[Parts of the exercise]
A. In the homebrewing forum discussion, what flaw did the poster find in their spreadsheet?
B. Write the next post in the homebrewing forum discussion, picking up after its final sentence.

[Document extract]
Right. Well, I think a load cell would be overkill for most homebrewers.
Do you know if grain absorption can be converted to the mass basis?

Here are my thoughts on it: during the mash the grains absorb a constant volume of wort with the same gravity as the surrounding solution. When I batch sparge the absorbed wort inside the grains equalizes SG with the sparge water. Bottom line, this seems way too complicated to calculate.

Or is there some other way to predict what mass of wort with how much extract I would get pre-boil?
 
I just started playing with it and it looks pretty good.

I just spotted a pretty big flaw in my spreadsheet. All mineral additions were assumed anhydrous !!! If you used any, this must have skewed the results.

I'll upload a new version with this fixed very soon

A couple problems is I didn't see all the malts on there

This is because there is not a lot of available data on many malts. Other spreadsheets use color approximations, but it's a wild guess.

[Recorded information]
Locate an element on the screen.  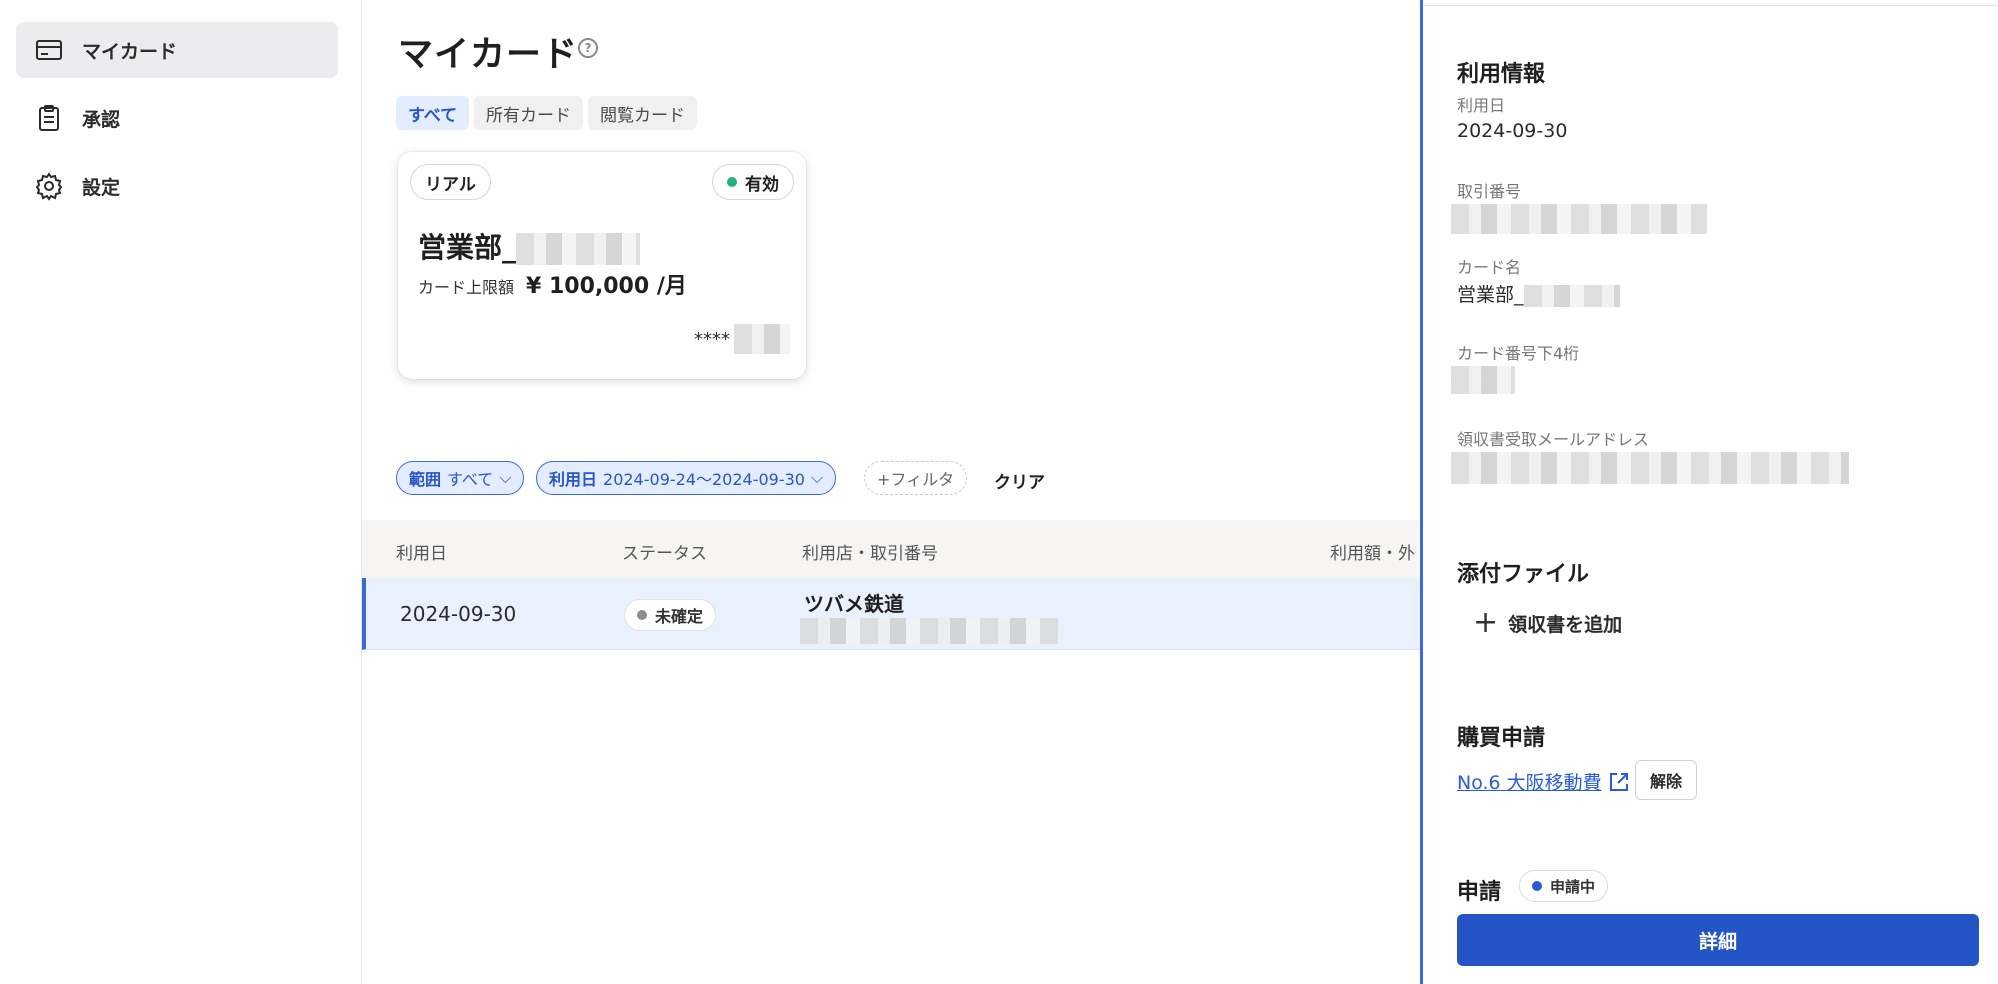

[Answers for the exercise]
A. The spreadsheet assumed all mineral additions were anhydrous.

B.
Now, however, if you cool the mash, for purposes of pH measurement you will find that the DI mash pH for the Crisp shifts from 5.408 to 5.689 whereas for the Muntons it shifts from 5.420 to 5.842. Thus, while the one isn't really more alkaline than the other at mash temperature it appears to be if you wish to set things based on room temperature mash pH measurement.

This is a problem! Let's go back to the basics. Do we adjust mash pH to get higher conversion/efficiency, do we do it for clarity, or are we mainly concerned with flavor?

I think clarity and conversion can be achieved within a very broad range.
If we are looking for better flavor, is it about the yeast performance? Then we can adjust the pH post-boil. Or is it about the extraction of something other than sugar from the grain?

With grains having different pH shifts, we would either miss the mash pH or the post-boil pH.
 
Almost. My question is though: what's gravity of the solution?

Once you know the amount of water (mass), given that you know the amount of sugar (mass) then °P is trivially computed from

°P = S/(S+W)

S = mass of sugar
W = mass of water

But from the previous post, the equation we need to solve is:
(((135.997*SG - 630.272)*SG + 1111.14)*SG - 616.868)*SG-100*Mass/(0.998203*Vol) = 0
and we need to solve it for SG, the gravity. Thus solution of this equation gives the gravity directly which, of course, can immediately be converted to °P with the ASBC polynomial.


Yes... However I managed to get by with a 3rd order equation. I created a 2nd degree SG(P) trendline for the range 0-30°P which should cover even the highest gravity barley wines. Its maximum error is at the real SG=1.091982; so instead of that my trendline yields 1.091938. This is the largest error throughout the range. I doubt brewers would wish for more accuracy.
That should work.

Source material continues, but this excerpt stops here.